I’m participating in nuggets Creators Camp # 4, click here to learn more and learn together!

I wanted to write the RocketMQ core foundation, which involves a lot of concepts and code;

Because this period of time is looking for a house to find a job in advance, really can not spare time;

Skipped the second and started the third;

This article is mainly about the introduction of MQ will appear after the problems and solutions; In fact, every question in this can be taken out and discussed in detail

In view of the time problem, I first describe the problem and solution ideas;

RocKetMQ Primer (1)- Juejin Nuggets

What are the problems with introducing MQ?

The introduction of MQ reduces the coupling between subsystems, and the asynchronous processing mechanism reduces the response time of the system.
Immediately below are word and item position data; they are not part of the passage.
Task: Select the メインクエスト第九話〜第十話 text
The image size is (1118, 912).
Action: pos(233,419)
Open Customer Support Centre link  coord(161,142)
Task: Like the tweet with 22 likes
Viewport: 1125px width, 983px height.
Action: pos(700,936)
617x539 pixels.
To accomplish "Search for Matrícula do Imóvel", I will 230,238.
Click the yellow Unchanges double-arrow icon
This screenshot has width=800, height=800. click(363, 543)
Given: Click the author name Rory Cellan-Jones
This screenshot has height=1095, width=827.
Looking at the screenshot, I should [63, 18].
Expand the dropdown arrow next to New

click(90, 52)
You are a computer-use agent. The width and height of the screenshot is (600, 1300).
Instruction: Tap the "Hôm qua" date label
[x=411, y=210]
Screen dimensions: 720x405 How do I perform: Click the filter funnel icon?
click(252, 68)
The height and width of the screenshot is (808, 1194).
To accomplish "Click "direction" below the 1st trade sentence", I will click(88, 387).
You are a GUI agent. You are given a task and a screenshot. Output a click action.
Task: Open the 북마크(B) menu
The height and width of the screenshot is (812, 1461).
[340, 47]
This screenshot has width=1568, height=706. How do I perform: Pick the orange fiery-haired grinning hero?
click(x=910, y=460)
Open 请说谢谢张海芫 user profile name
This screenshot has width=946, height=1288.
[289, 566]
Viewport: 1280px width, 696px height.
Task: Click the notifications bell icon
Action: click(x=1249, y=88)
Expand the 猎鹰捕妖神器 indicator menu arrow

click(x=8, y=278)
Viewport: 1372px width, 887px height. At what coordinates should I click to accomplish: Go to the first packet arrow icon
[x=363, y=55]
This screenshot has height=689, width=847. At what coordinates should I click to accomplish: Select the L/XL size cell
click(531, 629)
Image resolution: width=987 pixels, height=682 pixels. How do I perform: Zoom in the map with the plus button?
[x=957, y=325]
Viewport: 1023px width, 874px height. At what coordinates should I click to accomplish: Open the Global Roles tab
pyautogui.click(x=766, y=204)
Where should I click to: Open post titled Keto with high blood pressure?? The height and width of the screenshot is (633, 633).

Meanwhile, it can effectively deal with the problem of peak request and improve the stability of the system.

However, the introduction of MQ also brings some problems.

1.1 Duplicate messages

Repeat consumption is a common problem with MQ, no matter which MQ you use.

What are the scenarios where duplicate messages occur?

  • Message producers produce duplicate messages
  • Message consumer confirmation failed
  • Message consumer confirmation timed out
  • The service system initiates a retry

If repeated messages are not properly processed, services will be greatly affected, resulting in repeated data or data anomalies. For example, the member system has opened more than one month.

1.2 Data consistency

Many times, data consistency issues arise if mq’s consumer business processes exceptions. For example, a complete business process is to give 100 credits after placing a successful order. An order is written to the repository, but the message consumer fails to send points, resulting in data inconsistencies where part of the business process is written to the repository and the other part is not.

Case 1:

Situation 2:

If an order and a credit are placed in the same transaction and either succeed or fail at the same time, there will be no data consistency problem.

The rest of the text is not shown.